▶ [Task instructions]:
**a)** Summarize the Gympie Hospital article in two sentences.
**b)** Repeat the Gympie Hospital article word for word between "Icon's 150th birthday" and "Nashville Miners Hospital.", inclusive.

▶ [Document text]:

=======

Icon's 150th birthday bash starts with trip down memory lane
WITH more than 14,000 inpatients, 30,000 emergency presentations and 354 births, Gympie Hospital had a busy 2017.
So how much did it do in the 148 years before that?
You will be able to find out soon, with its rich history to be on display at Gympie Library over the next fortnight to celebrate the hospital's 150th birthday.
Gympie Nursing Director Nicole White said it was remarkable to look back across the years at how it had changed from its first days as the Nashville Miners Hospital.
"When the hospital opened there wasn't a doctor, there was a wardsman who was the chief and a fever nurse,” she said.
"It was open when there were no cars, no technology, notifying the doctor was by horse... it was very parochial at that time.
"Looking at what people were admitted for, it was trauma or alcoholism or venereal diseases.
"People kind of died at home.”
Thanks to the efforts of the Gympie Historical Society, the library and ex-staff member Mary Potter, Gympie residents can take their own stroll through a time warp.

=======

▶ [Saved data entries]:
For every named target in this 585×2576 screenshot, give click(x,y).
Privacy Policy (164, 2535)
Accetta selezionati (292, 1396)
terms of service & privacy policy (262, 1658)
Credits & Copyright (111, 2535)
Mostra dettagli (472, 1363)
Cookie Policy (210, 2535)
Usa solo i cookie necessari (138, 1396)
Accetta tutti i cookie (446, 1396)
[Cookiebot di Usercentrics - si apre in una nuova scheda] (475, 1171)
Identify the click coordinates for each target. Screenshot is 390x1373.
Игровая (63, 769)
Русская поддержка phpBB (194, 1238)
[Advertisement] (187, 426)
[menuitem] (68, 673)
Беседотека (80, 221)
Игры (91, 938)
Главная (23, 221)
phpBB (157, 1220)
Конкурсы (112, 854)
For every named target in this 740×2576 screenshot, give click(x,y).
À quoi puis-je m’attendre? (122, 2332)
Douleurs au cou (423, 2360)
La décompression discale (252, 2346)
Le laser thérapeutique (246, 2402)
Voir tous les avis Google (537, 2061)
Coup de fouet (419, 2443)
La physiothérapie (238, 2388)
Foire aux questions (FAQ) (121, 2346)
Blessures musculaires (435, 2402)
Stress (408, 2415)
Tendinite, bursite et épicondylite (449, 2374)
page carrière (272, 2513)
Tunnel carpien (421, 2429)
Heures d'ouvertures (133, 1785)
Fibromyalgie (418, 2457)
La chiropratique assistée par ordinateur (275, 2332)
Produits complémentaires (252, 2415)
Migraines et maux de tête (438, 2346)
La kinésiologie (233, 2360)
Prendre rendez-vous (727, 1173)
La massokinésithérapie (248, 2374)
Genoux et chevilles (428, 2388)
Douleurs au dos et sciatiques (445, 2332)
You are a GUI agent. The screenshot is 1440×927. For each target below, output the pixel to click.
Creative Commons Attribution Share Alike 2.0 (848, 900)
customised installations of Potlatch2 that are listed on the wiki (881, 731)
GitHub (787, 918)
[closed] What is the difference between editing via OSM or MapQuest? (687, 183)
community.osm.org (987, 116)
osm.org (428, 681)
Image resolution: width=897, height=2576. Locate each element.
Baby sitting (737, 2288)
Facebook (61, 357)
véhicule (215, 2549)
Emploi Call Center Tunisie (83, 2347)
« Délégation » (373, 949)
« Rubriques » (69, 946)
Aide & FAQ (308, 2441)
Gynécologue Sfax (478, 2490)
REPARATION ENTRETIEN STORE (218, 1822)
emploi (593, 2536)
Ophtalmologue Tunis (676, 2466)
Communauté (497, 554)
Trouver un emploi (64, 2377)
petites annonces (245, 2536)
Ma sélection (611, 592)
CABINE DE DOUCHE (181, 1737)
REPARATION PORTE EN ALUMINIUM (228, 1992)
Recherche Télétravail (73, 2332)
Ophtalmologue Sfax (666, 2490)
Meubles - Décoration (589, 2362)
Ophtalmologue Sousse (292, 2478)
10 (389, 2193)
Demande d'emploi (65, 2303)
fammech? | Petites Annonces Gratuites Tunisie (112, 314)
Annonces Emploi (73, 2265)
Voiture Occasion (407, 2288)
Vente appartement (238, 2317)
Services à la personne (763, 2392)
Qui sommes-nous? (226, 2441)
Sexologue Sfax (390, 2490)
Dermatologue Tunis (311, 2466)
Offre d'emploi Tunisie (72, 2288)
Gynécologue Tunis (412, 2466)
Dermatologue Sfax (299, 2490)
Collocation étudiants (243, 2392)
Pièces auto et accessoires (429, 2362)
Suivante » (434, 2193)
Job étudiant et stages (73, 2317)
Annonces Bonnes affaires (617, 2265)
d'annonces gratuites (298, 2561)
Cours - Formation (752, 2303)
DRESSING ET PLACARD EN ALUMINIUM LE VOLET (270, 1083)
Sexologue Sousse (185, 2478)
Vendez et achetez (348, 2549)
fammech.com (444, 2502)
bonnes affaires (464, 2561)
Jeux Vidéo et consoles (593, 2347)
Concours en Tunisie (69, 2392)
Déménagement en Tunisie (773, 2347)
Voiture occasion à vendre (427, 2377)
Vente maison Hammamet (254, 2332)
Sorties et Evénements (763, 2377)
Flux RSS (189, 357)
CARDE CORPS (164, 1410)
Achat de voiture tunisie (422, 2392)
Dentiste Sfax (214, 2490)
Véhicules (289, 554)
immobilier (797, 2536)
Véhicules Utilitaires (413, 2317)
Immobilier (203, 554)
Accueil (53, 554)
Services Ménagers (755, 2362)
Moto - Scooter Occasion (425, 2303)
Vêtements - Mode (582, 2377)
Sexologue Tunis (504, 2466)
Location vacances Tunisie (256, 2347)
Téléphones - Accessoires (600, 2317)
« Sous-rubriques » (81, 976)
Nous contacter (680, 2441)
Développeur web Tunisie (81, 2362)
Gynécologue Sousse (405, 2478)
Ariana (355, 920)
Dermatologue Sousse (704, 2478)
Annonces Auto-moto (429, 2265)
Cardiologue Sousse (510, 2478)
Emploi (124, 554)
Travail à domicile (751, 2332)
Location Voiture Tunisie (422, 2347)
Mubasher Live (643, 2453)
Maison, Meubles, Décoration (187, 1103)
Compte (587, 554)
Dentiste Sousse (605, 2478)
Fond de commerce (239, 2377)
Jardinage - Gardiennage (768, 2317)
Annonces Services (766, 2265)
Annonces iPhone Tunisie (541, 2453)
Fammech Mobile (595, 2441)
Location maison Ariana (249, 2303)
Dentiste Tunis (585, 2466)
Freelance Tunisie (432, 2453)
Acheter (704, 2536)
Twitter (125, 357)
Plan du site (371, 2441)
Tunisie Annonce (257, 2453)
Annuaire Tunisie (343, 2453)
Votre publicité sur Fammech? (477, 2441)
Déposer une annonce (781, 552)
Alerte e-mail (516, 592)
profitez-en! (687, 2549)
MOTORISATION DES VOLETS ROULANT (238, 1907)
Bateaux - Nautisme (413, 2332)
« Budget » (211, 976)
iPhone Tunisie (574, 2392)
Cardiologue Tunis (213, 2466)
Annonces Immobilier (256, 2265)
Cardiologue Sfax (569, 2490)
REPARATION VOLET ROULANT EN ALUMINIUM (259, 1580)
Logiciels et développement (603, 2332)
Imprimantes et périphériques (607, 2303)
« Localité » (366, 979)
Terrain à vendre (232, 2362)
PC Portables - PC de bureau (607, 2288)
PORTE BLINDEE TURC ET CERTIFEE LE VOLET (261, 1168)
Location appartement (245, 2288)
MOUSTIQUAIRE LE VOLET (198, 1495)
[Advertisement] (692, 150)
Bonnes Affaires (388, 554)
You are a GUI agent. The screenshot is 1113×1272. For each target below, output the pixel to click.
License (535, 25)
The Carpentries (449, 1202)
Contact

=======

▶ [Answers in order]:
**a)** Gympie Hospital is celebrating its 150th birthday with a display of its history at Gympie Library over the next fortnight, made possible by the Gympie Historical Society, the library and ex-staff member Mary Potter. Nursing Director Nicole White said the hospital began as the Nashville Miners Hospital with no doctor, only a wardsman and a fever nurse, and people were admitted then for trauma, alcoholism or venereal diseases.

**b)**
Icon's 150th birthday bash starts with trip down memory lane
WITH more than 14,000 inpatients, 30,000 emergency presentations and 354 births, Gympie Hospital had a busy 2017.
So how much did it do in the 148 years before that?
You will be able to find out soon, with its rich history to be on display at Gympie Library over the next fortnight to celebrate the hospital's 150th birthday.
Gympie Nursing Director Nicole White said it was remarkable to look back across the years at how it had changed from its first days as the Nashville Miners Hospital.